Voici quelques-unes de ces expressions :

« Fais comme si de rien n’était ! » lorsque vous demandez à quelqu’un d’oublier sciemment qu’un événement s’est produit ;

« Il n’est plus de mise de… » pour signifier qu’il n’y a plus lieu de faire ainsi ;

« Il est de rigueur de… » si vous voulez dire qu’il est obligatoire de procéder de telle façon ;

« Elle est de sortie ! » à employer si la personne est partie se distraire ;

« Ils sont de bon conseil » lorsque vous avez obtenu l’avis de personnes sérieuses.

Certaines variantes peuvent avoir des sens différents selon les cas.

Par exemple, « Être de la revue », expression que j’ai découverte en rédigeant ce billet. Apparue au XIXe siècle « pour désigner des espérances déçues » nous dit le site Expressio.fr, elle n’est suivie d’aucun mot. Plus couramment, elle s’emploie de manière décomposée, comme lorsqu’un journaliste se présente à vous en disant : « Je suis de la revue Que Choisir et j’aimerais vous poser quelques questions ». Vous noterez, alors, que le terme revue est suivi d’un attribut et n’est pas le dernier mot de la phrase.

Être au-delà du paraître

Pour finir sur une note moins festive que mon introduction, le monde d’aujourd’hui fait la part belle à l’Être. Chacun cherche son soi, quelles que soient ses origines et ses faits et gestes. Le risque est de s’enfermer dans cette quête. Ou, comme c’est le cas de certaines célébrités qui montrent un fort besoin d’être quelqu’un, de se perdre dans les mirages de l’image et du paraître.
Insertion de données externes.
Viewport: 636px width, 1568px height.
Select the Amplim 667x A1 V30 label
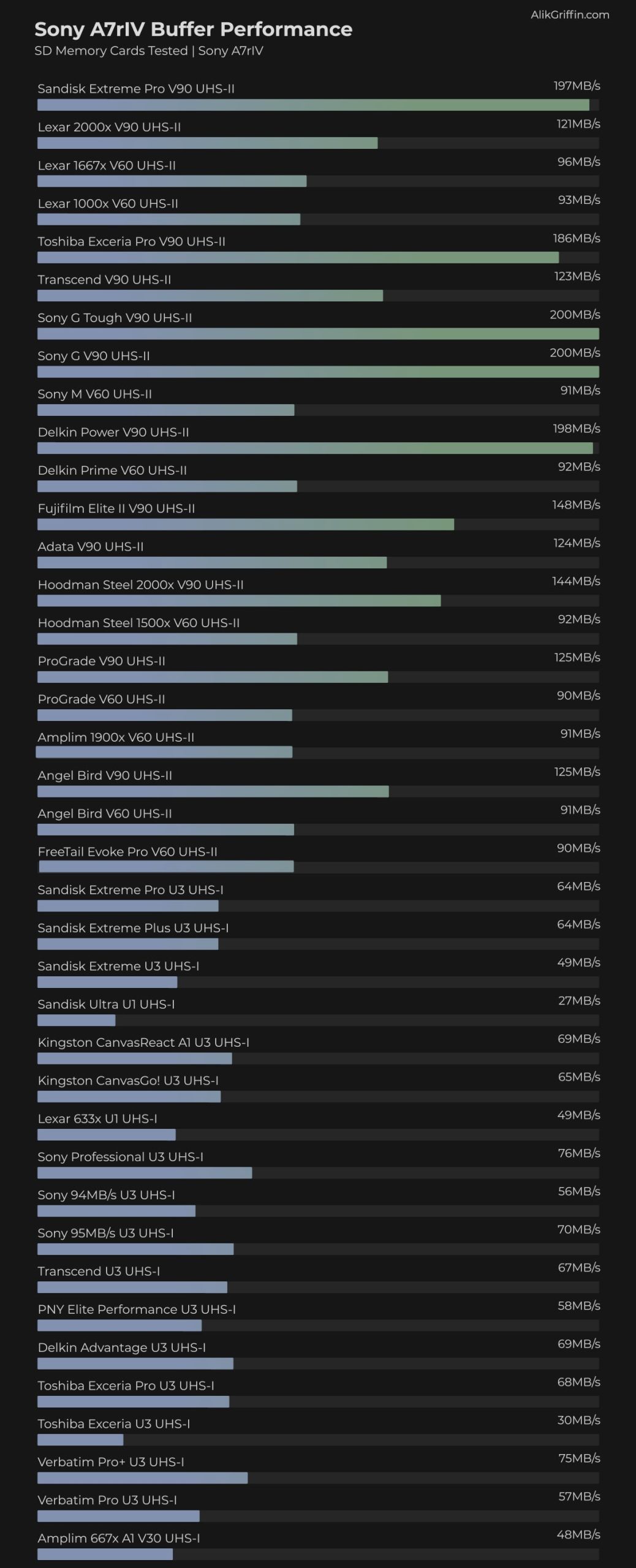(x=119, y=1538)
Ce risque est d’autant plus grand de nos jours que les adolescents et jeunes peuvent ressentir un profond malaise de n’être rien si leurs vêtements ou leurs comportements s’éloignent de ceux de leurs pairs. Ou peuvent souffrir de n’être pas assez « populaires » s’ils obtiennent peu de « Like » sur les réseaux sociaux.
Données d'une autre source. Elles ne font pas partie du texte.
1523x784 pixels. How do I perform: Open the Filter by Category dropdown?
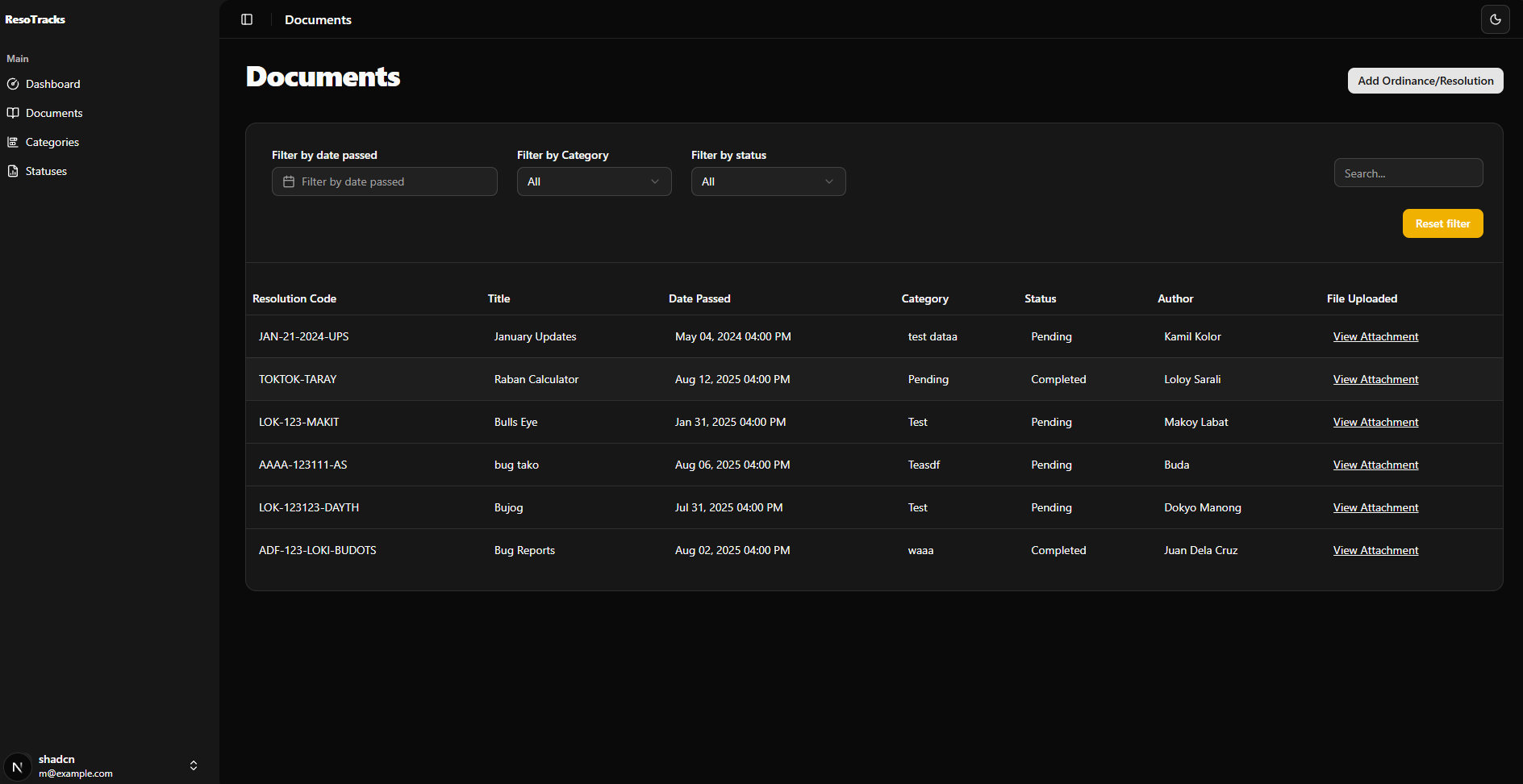coord(594,181)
Chers parents, pour les aider à tendre vers l’équilibre entre l’être et le paraître, glissons à nos adolescents et jeunes les paroles d’un chanteur américain mondialement connu, autrefois rebelle, évoquant avec sagesse sa propre expérience : « The image is one thing and the human being is another. » (L’image est une chose et l’homme en est une autre.)*

Céline

*Les mots prononcés par Elvis Presley lors de la conférence de presse du 9 juin 1972 au Madison Square Garden sont précisément : « Well, the image is one thing and the human being is another, you know, so… It’s very hard to live up to an image, I’ll put it that way. » Cette citation pourrait se traduire ainsi : « Euh… Vous savez… L’image est une chose et l’homme en est une autre, et… C’est très difficile d’être à la hauteur de son image, pour ainsi dire. » Vous pouvez retrouver l’ensemble de l’interview ici.